First, agencies must commit to embrace a basic standard of quality as a performance goal and take appropriate steps to incorporate quality into their information dissemination practices. Obviously, the act of dissemination is not readily separated from the processes of generation and use of information -- particularly given “sunshine” laws -- and thus the OMB guidelines have important ramifications for all aspects of information management at agencies.

Second, agencies are to develop information quality procedures that are applied BEFORE information is disseminated. The practice of scientific peer review plays an important role in the guidelines, particularly in establishing a presumption that peer-reviewed information is “objective”. We recognize peer review at scientific journals as an acceptable form of peer review and offer some guidelines for assuring competent and credible peer review at agencies.
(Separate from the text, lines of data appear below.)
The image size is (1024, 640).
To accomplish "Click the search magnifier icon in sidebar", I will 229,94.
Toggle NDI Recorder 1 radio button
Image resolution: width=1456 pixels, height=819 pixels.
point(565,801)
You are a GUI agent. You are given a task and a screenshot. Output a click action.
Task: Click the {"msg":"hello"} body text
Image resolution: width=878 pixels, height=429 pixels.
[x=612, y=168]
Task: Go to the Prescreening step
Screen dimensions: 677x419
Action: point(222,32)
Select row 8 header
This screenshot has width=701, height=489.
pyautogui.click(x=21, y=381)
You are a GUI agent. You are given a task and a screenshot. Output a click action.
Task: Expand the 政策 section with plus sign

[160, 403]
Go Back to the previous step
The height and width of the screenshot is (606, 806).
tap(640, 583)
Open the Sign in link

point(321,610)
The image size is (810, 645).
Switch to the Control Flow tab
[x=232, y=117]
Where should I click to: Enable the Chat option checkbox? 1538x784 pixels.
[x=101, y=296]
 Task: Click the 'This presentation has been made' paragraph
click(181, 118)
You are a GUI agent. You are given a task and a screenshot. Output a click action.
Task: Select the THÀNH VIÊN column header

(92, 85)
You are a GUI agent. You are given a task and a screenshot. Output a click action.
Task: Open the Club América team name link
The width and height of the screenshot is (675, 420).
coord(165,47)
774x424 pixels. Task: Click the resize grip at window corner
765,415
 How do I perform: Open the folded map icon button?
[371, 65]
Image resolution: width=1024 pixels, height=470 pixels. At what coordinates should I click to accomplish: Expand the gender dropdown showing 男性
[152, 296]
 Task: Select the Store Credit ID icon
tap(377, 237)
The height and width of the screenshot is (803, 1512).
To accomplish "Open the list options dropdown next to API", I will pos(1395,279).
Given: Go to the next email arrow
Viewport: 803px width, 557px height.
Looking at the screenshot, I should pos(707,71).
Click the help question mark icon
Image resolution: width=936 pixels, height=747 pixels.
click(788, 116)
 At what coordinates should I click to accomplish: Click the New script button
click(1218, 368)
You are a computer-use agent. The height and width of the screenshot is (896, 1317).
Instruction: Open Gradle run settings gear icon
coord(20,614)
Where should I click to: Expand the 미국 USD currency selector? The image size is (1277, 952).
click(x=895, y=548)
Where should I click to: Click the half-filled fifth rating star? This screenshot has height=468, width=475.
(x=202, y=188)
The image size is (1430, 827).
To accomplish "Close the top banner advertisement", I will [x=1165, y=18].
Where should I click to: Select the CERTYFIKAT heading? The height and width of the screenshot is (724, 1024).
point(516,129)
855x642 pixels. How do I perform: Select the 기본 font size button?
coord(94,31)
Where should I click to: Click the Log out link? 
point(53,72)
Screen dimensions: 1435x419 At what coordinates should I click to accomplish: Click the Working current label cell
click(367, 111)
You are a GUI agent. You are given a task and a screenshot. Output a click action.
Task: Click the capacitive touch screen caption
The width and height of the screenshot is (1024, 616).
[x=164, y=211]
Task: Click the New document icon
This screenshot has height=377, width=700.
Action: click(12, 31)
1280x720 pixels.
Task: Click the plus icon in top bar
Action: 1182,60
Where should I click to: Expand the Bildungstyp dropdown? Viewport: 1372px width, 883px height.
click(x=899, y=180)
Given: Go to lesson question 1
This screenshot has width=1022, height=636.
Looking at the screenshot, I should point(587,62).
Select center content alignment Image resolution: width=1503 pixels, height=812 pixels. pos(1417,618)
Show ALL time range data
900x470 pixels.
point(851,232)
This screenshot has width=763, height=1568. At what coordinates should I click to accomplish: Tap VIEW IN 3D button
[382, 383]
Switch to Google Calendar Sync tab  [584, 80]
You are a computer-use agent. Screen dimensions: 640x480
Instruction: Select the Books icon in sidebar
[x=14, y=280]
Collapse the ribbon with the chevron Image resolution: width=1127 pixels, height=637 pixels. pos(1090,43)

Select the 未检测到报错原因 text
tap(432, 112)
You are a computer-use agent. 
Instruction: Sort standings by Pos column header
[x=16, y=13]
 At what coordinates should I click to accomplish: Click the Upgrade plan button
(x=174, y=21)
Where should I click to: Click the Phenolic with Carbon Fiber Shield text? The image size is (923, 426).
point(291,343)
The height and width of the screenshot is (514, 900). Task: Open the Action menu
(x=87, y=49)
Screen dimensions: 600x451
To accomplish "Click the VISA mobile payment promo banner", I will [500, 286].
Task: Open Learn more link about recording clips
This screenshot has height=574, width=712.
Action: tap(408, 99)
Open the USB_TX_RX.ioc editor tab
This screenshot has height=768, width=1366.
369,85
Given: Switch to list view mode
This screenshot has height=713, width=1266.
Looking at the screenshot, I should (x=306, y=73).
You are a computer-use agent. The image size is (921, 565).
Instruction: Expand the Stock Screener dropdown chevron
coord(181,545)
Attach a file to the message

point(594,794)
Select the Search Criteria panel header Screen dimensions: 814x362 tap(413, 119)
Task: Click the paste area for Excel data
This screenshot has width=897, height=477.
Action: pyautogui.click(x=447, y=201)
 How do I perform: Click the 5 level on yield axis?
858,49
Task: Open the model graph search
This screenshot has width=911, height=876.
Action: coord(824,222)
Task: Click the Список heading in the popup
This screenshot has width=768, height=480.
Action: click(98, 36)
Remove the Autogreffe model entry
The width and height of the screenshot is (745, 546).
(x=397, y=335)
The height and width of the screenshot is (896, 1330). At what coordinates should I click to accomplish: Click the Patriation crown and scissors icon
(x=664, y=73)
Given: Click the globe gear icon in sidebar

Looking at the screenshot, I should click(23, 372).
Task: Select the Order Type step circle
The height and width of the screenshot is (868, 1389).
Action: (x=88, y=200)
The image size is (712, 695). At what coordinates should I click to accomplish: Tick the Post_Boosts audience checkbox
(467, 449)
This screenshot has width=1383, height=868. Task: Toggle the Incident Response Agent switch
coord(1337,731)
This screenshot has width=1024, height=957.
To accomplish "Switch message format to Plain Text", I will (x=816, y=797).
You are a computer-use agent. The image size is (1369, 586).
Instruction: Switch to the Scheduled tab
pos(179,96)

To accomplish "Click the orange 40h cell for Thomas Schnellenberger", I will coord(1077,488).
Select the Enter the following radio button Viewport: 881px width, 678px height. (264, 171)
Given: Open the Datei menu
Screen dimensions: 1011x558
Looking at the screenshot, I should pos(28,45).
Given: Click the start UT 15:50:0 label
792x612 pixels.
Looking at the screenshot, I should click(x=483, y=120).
Third, and here is perhaps the key provision, Congress required each agency to develop an administrative mechanism whereby affected parties can request that agencies correct poor quality information that has been or is being disseminated by agencies. The burden of proof is squarely on the affected parties: They must demonstrate that a specific dissemination does not meet the quality standards in the OMB guidelines or the agency-specific guidelines. It is this opportunity for complaint and prompt correction that begins in October of this year. The OMB guidelines stipulate that, if an agency denies a correction request, an opportunity for appeal must be provided. Needless to say, many procedural details need to be worked out.

As we meet today, we are entering the public domain with “phase two” of the information quality guidelines process. In particular, each Federal department and independent agency was required to publish, by May 1st, an announcement of the availability of its draft guidelines. At this juncture, most of the Departments have published such notices, indicating where their draft guidelines can be accessed for review. In general, the Departments have indicated that they will receive comments for either 30 or 45 days.

It is noteworthy that the statistical agencies were decidedly “out in front” on this challenge. In a very real sense, they were perhaps most ready to meet the challenge, for information quality standards historically have been central to their work. What was especially remarkable, however, was the fact that the statistical agencies voluntarily came together at the earliest stages of this process to develop a common template for their agency guidelines. Moreover, these agencies – the ones in this room – are publishing a common Federal Register notice to draw the public’s attention to their individual statistical agency guidelines.

CONCLUSION

I urge you to examine the guidelines and provide feedback to the agencies. We have already benefitted from informal discussions with many interested parties, and from a workshop held in March here at the Academy. This is an ambitious legislative mandate that we must turn into a process that is practical at once for the agencies and for the public. I look forward to your comments and questions.